As we step into 2025, the world of moving image art is positioned to shine! With a multitude of innovative and thought-provoking exhibitions on the horizon, this year promises to be a defining moment for artists working with film, video and digital forms. From immersive installations, experiments with celluloid to online interventions, a number of upcoming projects are set to captivate viewers and push the boundaries of the discipline. Here are five of the most exciting exhibitions that we are eagerly anticipating in the first half of 2025.

Sin Wai Kin, Man's World
Kunsthall Trondheim
January 23 – March 16, 2025

Sin Wai Kin, The Time of Our Lives, 2024, two-channel video, film still. Colour, sound, 27’58’’. Initiated by Accelerator and co-produced with Kunsthall Trondheim, Canal Projects, and Blindspot Gallery, supported by Vince Guo. Courtesy the artist and Blindspot Gallery.

In Sin Wai Kin's first Norwegian solo presentation, audiences are challenged to consider how reality is shaped by storytelling. Through three interconnected film installations, the exhibition reveals narrative-making as a constructive world-building force that is never neutral. Sin Wai Kin’s new video work The Time of Our Lives (2024) is initiated by Accelerator and co-produced with Kunsthall Trondheim, Canal Projects, and Blindspot Gallery, and supported by Vince Guo.


Ho Tzu Nyen, Time & the Tiger
Mudam Luxembourg
February 14 – August 24, 2025

Ho Tzu Nyen, T for Time, 2023–ongoing. Courtesy of Mudam Luxembourg and the artist.

Time & the Tiger is the most significant exhibition of the work of Ho Tzu Nyen presented to date in Europe. The exhibition gathers several of Ho’s major installations, among them the important new production T for Time (2023–ongoing). Programmed through an algorithm, this two-channel projection brings together references and anecdotes from various cultural contexts, both European and Asian, to offer a profound meditation on the notion of time. Organised by Singapore Art Museum and Art Sonje Center, Seoul, in collaboration with the Hessel Museum of Art, Annandale-on-Hudson, New York, Mudam Luxembourg – Musée d’Art Moderne Grand-Duc Jean and the Hamburger Kunsthalle.

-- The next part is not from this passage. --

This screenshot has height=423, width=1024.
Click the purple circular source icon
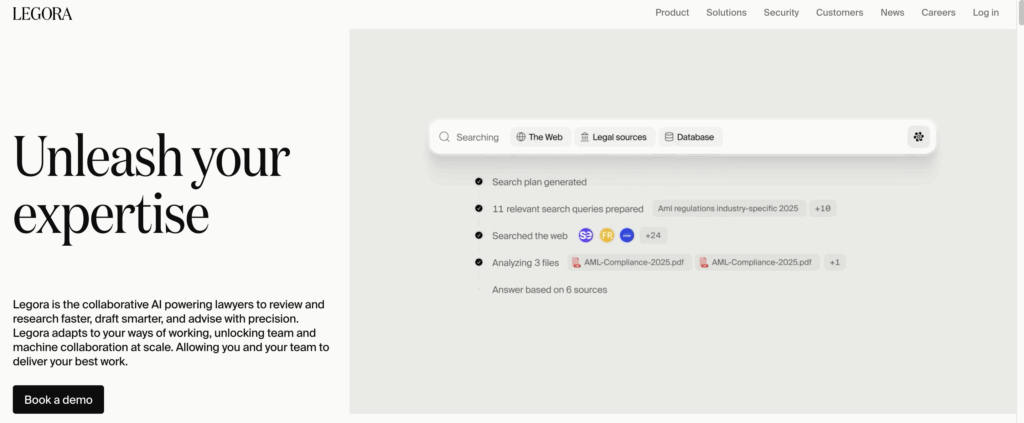[586, 236]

Laure Prouvost, We Felt a Star Dying
Kraftwerk Berlin
February 21 – May 4, 2025

Laure Prouvost, WE FELT A STAR DYING, 2024, video still. Commissioned by LAS Art Foundation. Courtesy of the artist; LAS Art Foundation, Berlin, 2024.

In a new commission, Laure Prouvost explores quantum phenomena and their sensitivity to cosmic and planetary forces. Prouvost draws video, sound, scent, sculpture and scenography together into a fluid installation tuned to the highly sensitive and unpredictable characteristics of quantum computers. The commission launches LAS Art Foundation’s Quantum programme.


Yoko Ono, Music of the Mind
Gropius Bau, Berlin
April 11 – August 31, 2025

Yoko Ono in HALF-A-ROOM, 1967, installation view, HALF-A-WIND SHOW, Lisson Gallery, London, 1967, Photo © Clay Perry / Artwork © Yoko Ono.

Gropius Bau will present a comprehensive solo exhibition celebrating the groundbreaking and influential work of artist and activist Yoko Ono. Spanning seven decades of the artist’s powerful, multidisciplinary practice from the mid-1950s to now. Organised by Tate Modern, London, in collaboration with Gropius Bau, Berlin, and Kunstsammlung Nordrhein-Westfalen, Düsseldorf.


Wael Shawky, Drama 1882, 2024. Installation view, Egyptian Pavilion, La Biennale di Venezia, 2024 © Wael Shawky. Courtesy of Sfeir-Semler Gallery, Lisson Gallery, Lia Rumma, and Barakat Contemporary.

Wael Shawky’s solo exhibition will expand across all of Talbot Rice Gallery’s contemporary and neoclassical galleries. Shawky’s penetrating historical analysis will be explored through dramatic retellings of the past, including Drama 1882, which was created for the Egyptian Pavilion at the 60th Venice Biennale in 2024. Weaving together a number of Shawky’s large-scale film productions, sculptures (many of which have featured in his films) and drawings, the exhibition will celebrate an extraordinary artist, and through extended academic research, honour the Byzantine and Islamic Art Historian who gave the gallery its name 50 years ago – David Talbot Rice.